Figure 3: Multiple Rotating Frames of Reference

The capabilities of the software to handle single and multiple rotating frames of reference are summarized in Table 1. Additional examples of single and multiple rotating frames of reference are given in Figure 4.

 Model/Analysis Type Single Rotating Frame of Reference Multiple Rotating Frame of Reference 2-D Axisymmetric Steady Fluid Flow Yes* No 2-D Planar Steady Fluid Flow Yes * Yes 2-D Axisymmetric Unsteady Fluid Flow No No 2-D Planar Unsteady Fluid Flow Yes** Yes** 3-D Steady Fluid Flow Yes Yes 3-D Unsteady Fluid Flow Yes** Yes** Flow through Porous Media No No Open Channel Flow No No

* The processor treats the entire model as one part, regardless of how many parts are actually used.
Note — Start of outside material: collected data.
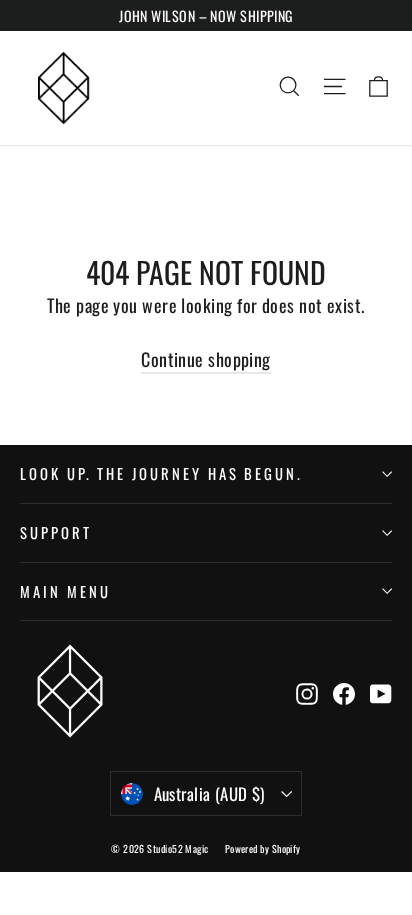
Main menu (65, 591)
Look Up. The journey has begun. (161, 473)
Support (56, 532)
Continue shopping (206, 359)
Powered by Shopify (263, 848)
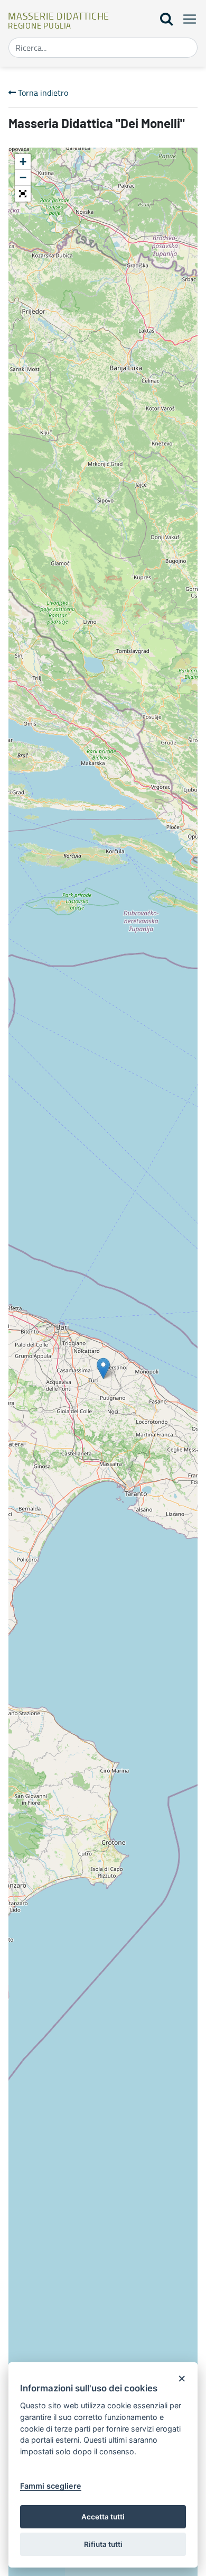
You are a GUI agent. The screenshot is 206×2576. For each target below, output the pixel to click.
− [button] (23, 177)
Thus, the stationary surfaces are at the walls of the model, not at the boundaries between parts. Therefore, only a single rotating frame of reference can be analyzed.

** Although a rotating frame of reference can be used in an unsteady fluid flow analysis, the rotation is still treated as steady. The rotating components need to be rotating fast enough that the effects in the inertial frame can be treated as steady. Other effects remote from the rotating components will show the transient effects accurately.

 Multiple rotating frames of reference: two parts. Single rotating frame of reference: one part. Multiple rotating frames of reference: two parts. Multiple rotating frames of reference: two parts. Multiple rotating frames of reference: three parts.

Applying a Rotating Frame of Reference:

First, you must create the rotating frame of reference. This is done by right clicking on the "Rotating Frames of Reference" heading in the tree view and selecting the "New..." command. Specify the rotational velocity in RPM in the "Angular Velocity" field. Next, specify the point about which the part is rotating in the "Center of Rotation" section. (Any point on the rotation axis is acceptable.) Next, specify the axis about which the part is rotating in the "Axis of Rotation" field. Next, specify the load curve that the rotating frame of reference will follow. Click the "OK" button to finish the definition.

Once the rotating frame of reference is defined, you must apply it to the model using the surfaces. This is done by right clicking on the heading for the surface or surfaces in the tree view (or selecting the item in the display area by using the "Selection: Select" menu) and selecting the "Rotating Frames of Reference" pull-out menu. Select the ID of the rotating frame of reference that you want to apply.

 Note The rotating frames of reference should only be applied to the surfaces that physically rotate; that is, the surfaces of the equipment that moves. The slip boundary and/or walls should not be assigned to a rotating frame of reference. Thus, the rotating frames of reference should not be applied to an entire part or to all surfaces within a part. Tip To see which nodes have a rotation assigned to them, right-click on the desired rotating frames of reference branch in the tree view and choose "Show". Or, use the "View: Options: Rotating Frame of Reference Directions".   Also, the part and surface entries in the tree view will have a rotation symbol next to them, such as the following figure. (Note how surface 1 and 2 are not assigned to the rotating frame).

Note that only one rotating frame of reference can be assigned to a part; that is, different surfaces within a part cannot be assigned to two different rotating frames. The same rotating frame of reference can be assigned to two or more parts.

Rotating Frame of Reference Calculations:

The assigned surfaces rotate with the rotating frame, and the part associated with the surfaces will become a rotating part. Interior surfaces on the rotating parts – faces that match to another part – will be treated as slip surfaces. The results at these slip surfaces (velocity and pressure) will be calculated iteratively during the analysis.

Coriolis force and centrifugal forces are handled by the processor; they are treated as body forces. However, angular acceleration terms are not included in the solution.